BEGIN Data for the task
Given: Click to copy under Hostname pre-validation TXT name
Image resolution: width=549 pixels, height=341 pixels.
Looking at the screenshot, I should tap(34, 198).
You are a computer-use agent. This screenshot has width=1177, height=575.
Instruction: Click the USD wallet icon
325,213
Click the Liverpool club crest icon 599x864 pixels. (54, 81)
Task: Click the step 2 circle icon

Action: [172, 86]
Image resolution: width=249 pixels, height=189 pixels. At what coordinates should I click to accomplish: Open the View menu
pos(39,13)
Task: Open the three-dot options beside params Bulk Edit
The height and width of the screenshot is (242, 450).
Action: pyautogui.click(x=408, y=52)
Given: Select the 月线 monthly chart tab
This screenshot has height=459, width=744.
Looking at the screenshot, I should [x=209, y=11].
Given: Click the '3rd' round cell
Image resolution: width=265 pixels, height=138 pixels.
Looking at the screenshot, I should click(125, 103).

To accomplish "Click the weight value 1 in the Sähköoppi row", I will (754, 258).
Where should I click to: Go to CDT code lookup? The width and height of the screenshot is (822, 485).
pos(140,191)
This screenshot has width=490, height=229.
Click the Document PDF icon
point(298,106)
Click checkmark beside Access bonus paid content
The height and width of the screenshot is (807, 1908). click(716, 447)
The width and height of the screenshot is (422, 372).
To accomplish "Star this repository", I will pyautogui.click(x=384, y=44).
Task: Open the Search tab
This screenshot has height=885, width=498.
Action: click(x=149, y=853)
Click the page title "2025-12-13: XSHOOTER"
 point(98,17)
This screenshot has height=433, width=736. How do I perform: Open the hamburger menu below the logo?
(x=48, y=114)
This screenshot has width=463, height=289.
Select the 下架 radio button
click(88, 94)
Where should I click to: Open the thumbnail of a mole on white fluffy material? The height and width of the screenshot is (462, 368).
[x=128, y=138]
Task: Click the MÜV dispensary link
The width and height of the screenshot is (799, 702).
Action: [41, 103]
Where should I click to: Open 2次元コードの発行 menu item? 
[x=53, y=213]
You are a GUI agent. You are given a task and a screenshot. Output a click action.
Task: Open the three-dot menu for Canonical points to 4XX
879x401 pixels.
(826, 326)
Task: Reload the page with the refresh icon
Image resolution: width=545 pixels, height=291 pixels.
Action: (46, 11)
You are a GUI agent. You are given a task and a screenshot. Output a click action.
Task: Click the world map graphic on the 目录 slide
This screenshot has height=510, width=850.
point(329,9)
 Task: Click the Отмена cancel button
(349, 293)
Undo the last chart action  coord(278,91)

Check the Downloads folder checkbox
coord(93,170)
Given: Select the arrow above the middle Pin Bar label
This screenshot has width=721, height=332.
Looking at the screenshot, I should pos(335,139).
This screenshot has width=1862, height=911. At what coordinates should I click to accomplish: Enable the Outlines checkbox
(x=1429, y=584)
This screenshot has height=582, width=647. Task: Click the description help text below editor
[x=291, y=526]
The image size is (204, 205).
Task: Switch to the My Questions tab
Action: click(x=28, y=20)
END Data for the task
* [Assigned task]:
Return all of the entries exactly as written.

* [Worked solution]:
Given: Click to copy under Hostname pre-validation TXT name
Image resolution: width=549 pixels, height=341 pixels.
Looking at the screenshot, I should tap(34, 198).
You are a computer-use agent. This screenshot has width=1177, height=575.
Instruction: Click the USD wallet icon
325,213
Click the Liverpool club crest icon 599x864 pixels. (54, 81)
Task: Click the step 2 circle icon

Action: [172, 86]
Image resolution: width=249 pixels, height=189 pixels. At what coordinates should I click to accomplish: Open the View menu
pos(39,13)
Task: Open the three-dot options beside params Bulk Edit
The height and width of the screenshot is (242, 450).
Action: pyautogui.click(x=408, y=52)
Given: Select the 月线 monthly chart tab
This screenshot has height=459, width=744.
Looking at the screenshot, I should [x=209, y=11].
Given: Click the '3rd' round cell
Image resolution: width=265 pixels, height=138 pixels.
Looking at the screenshot, I should click(125, 103).

To accomplish "Click the weight value 1 in the Sähköoppi row", I will (754, 258).
Where should I click to: Go to CDT code lookup? The width and height of the screenshot is (822, 485).
pos(140,191)
This screenshot has width=490, height=229.
Click the Document PDF icon
point(298,106)
Click checkmark beside Access bonus paid content
The height and width of the screenshot is (807, 1908). click(716, 447)
The width and height of the screenshot is (422, 372).
To accomplish "Star this repository", I will pyautogui.click(x=384, y=44).
Task: Open the Search tab
This screenshot has height=885, width=498.
Action: click(x=149, y=853)
Click the page title "2025-12-13: XSHOOTER"
 point(98,17)
This screenshot has height=433, width=736. How do I perform: Open the hamburger menu below the logo?
(x=48, y=114)
This screenshot has width=463, height=289.
Select the 下架 radio button
click(88, 94)
Where should I click to: Open the thumbnail of a mole on white fluffy material? The height and width of the screenshot is (462, 368).
[x=128, y=138]
Task: Click the MÜV dispensary link
The width and height of the screenshot is (799, 702).
Action: [41, 103]
Where should I click to: Open 2次元コードの発行 menu item? 
[x=53, y=213]
You are a GUI agent. You are given a task and a screenshot. Output a click action.
Task: Open the three-dot menu for Canonical points to 4XX
879x401 pixels.
(826, 326)
Task: Reload the page with the refresh icon
Image resolution: width=545 pixels, height=291 pixels.
Action: (46, 11)
You are a GUI agent. You are given a task and a screenshot. Output a click action.
Task: Click the world map graphic on the 目录 slide
This screenshot has height=510, width=850.
point(329,9)
 Task: Click the Отмена cancel button
(349, 293)
Undo the last chart action  coord(278,91)

Check the Downloads folder checkbox
coord(93,170)
Given: Select the arrow above the middle Pin Bar label
This screenshot has width=721, height=332.
Looking at the screenshot, I should pos(335,139).
This screenshot has width=1862, height=911. At what coordinates should I click to accomplish: Enable the Outlines checkbox
(x=1429, y=584)
This screenshot has height=582, width=647. Task: Click the description help text below editor
[x=291, y=526]
The image size is (204, 205).
Task: Switch to the My Questions tab
Action: click(x=28, y=20)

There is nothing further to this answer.